PILLAR ONE. PRODUCTION PIPELINE

What the platform makes, broken down across the dimensions that matter for whose stories get told.

Metrics to report annually:

  • Percentage of new versus established talent in front of and behind the camera.
  • Language distribution of originals in development and in release, by primary language.
  • Gender of key roles, including writers, directors, heads of department, and lead on-screen talent.
  • Regional origin of creators and production teams, at the state or country level.
  • Genre distribution and budget tier distribution across the pipeline.

What these metrics together show. Whether the platform is broadening the pool of who gets to make, or whether new talent figures concentrate in a small number of languages, genres, and regions.

PILLAR TWO. SURFACING LAYER

What the recommendation infrastructure actually pushes, which is not the same as what is in the catalogue.

Metrics to report annually:

  • Share of total surfacing impressions allocated to titles in each primary language.
  • Share of cross-language surfacing, where viewers in one language base are recommended titles in another.
  • Concentration ratio of the top one hundred most-surfaced titles versus the long tail.
  • Geographic distribution of surfacing for originals, by country of origin and country of viewer.
  • Year-over-year change in surfacing share for originals from underrepresented languages and regions.

What these metrics together show. Whether the platform’s recommendation infrastructure is distributing the catalogue or amplifying a concentrated subset of it.

PILLAR THREE. CREATOR ECONOMICS

How licensing, renewal, and distribution decisions are made, disclosed at minimum to creator representatives and unions.

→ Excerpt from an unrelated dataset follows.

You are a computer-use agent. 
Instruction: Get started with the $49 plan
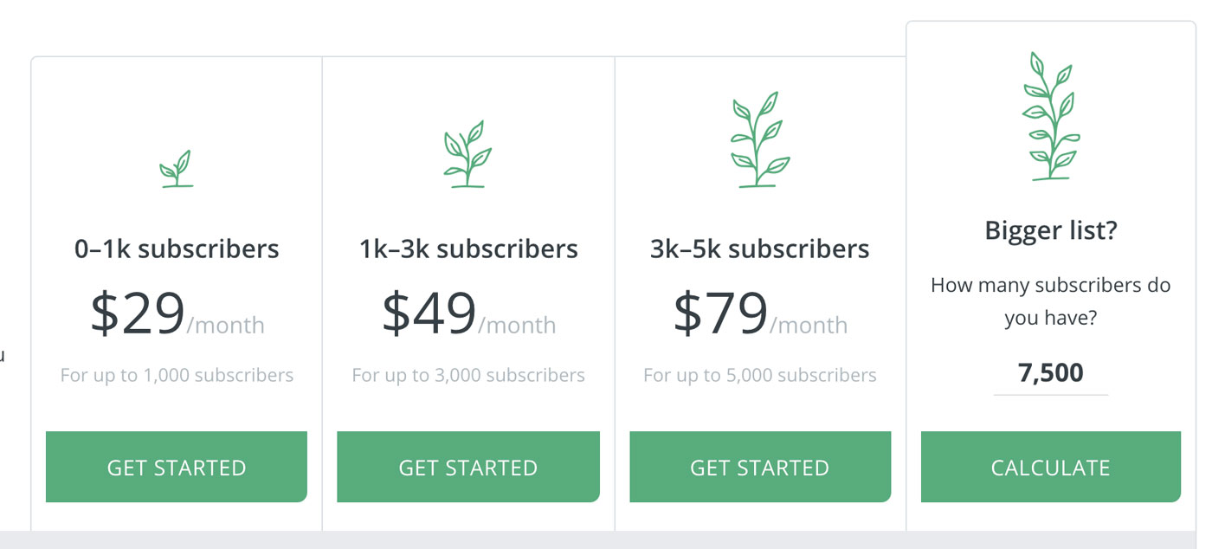click(468, 467)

Metrics to report annually:

  • Median and range of licensing fees by genre, language, and budget tier.
  • Renewal rate by language and by region of origin.
  • Average time from delivery to global distribution, disaggregated by language.
  • Inputs and weights used in the data model that informs renewal decisions, including watch share, completion rate, geographic spread, and editorial assessment.
  • Annual updates to the model, including any changes in input weighting.

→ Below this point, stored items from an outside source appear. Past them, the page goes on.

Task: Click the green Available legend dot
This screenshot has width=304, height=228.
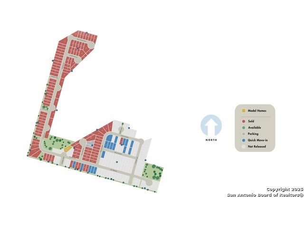Action: [x=243, y=127]
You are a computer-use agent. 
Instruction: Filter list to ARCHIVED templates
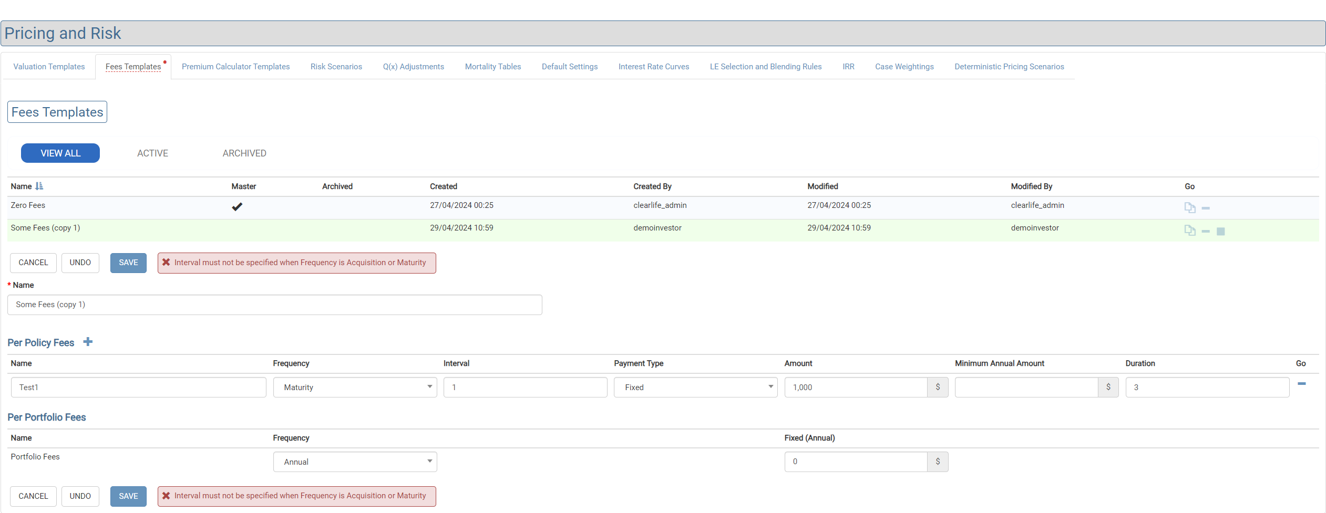pos(244,153)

What these metrics together show. Whether creators across languages and regions are operating in the same economic system or in systematically different ones.

PILLAR FOUR. VIEWER AGENCY

What the platform offers viewers for understanding and correcting the recommendation model’s read of their preferences.

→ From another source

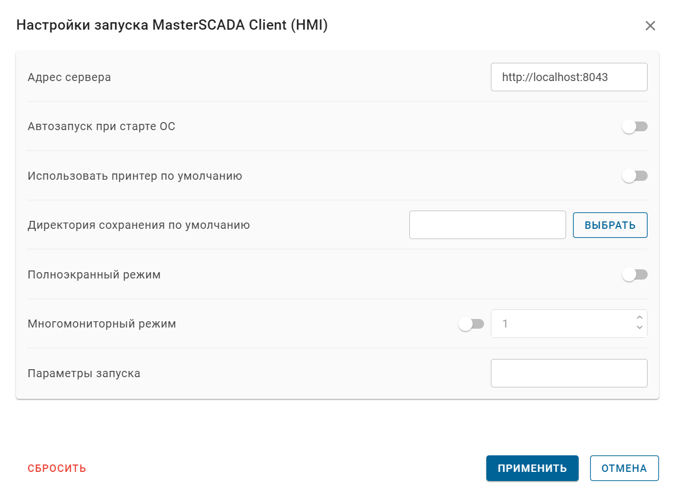Apply settings with the ПРИМЕНИТЬ button

click(532, 468)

Metrics to report annually.

  • Whether viewers can see a simplified summary of what the recommendation engine has inferred about their tastes.
  • Whether viewers can explicitly add or remove inferred preferences, beyond signalling through watch behaviour.
  • Adoption rate of any such preference-management feature across the user base.
  • Whether viewers can opt to receive a recommendation feed weighted toward languages or regions outside their default base.
  • Adoption rate of any such cross-base discovery feature.

What these metrics together show. Whether the viewer described as the most powerful person in the relationship has tools that make that power operationally real.

A NOTE ON COMPARABILITY

The template’s structure is the same across platforms. Where a platform reports differently from the categories proposed here, the report should state the difference and the reason. Comparability across years and across platforms is the property the template is designed to enable. Selective disclosure, however well-intentioned, undermines that property.

WHAT THIS TEMPLATE IS NOT

This template does not measure whether a platform’s content is good, profitable, or culturally valuable. It measures whether the platform’s production pipeline, surfacing infrastructure, creator economics, and viewer-facing controls are distributed in ways that can be examined from outside. A platform whose annual report fills this template thoroughly has accepted accountability through transparency. A platform that publishes selectively against this template has chosen another position, and the choice itself becomes a reportable fact.